Pada tahap ini terdapat persangkaan yang kuat terkait meninggalnya seseorang karena ketidakhadirannya. Terkait pewarisan definitif dapat terjadi apabila telah diperoleh kepastian terkait meninggalnya seseorang yang tidak hadir, sementara itu jika tidak ditemukan kabar terkait meninggalnya seseorang yang tidak hadir, maka pewarisan akan dilakukan jika telah melewati batas waktu 30 tahun sejak pernyataan barangkali meninggal dunia sebagaimana penetapan pengadilan atau telah melebihi 100 tahun sejak kelahiran seseorang yang tidak hadir tersebut. 

Akibat hukumnya adalah ahli waris beserta pihak yang mendapat waris berhak menuntut pembagian waris atas harta yang dimiliki oleh seseorang yang tidak hadir.
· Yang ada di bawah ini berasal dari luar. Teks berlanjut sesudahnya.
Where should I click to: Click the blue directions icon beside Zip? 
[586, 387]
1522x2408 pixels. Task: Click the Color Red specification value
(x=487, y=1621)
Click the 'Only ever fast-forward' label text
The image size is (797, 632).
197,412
Selain itu, pihak suami atau istri yang ditinggalkan dapat melakukan perkawinan sebagaimana hal ini tertera dalam Pasal 493 KUHPerdata yang berbunyi:

“Bila salah seorang dari suami isteri, selain meninggalkan tempat tinggal dengan kemauan buruk, selama sepuluh tahun penuh tak hadir di tempat tinggalnya tanpa berita tentang hidup matinya orang itu, maka suami isteri yang ditinggalkan berwenang untuk memanggil orang yang tak hadir itu tiga kali berturut-turut dengan panggilan, menurut cara yang ditentukan dalam Pasal 467 dan 468, dengan izin dari Pengadilan Negeri di tempat mereka bersama.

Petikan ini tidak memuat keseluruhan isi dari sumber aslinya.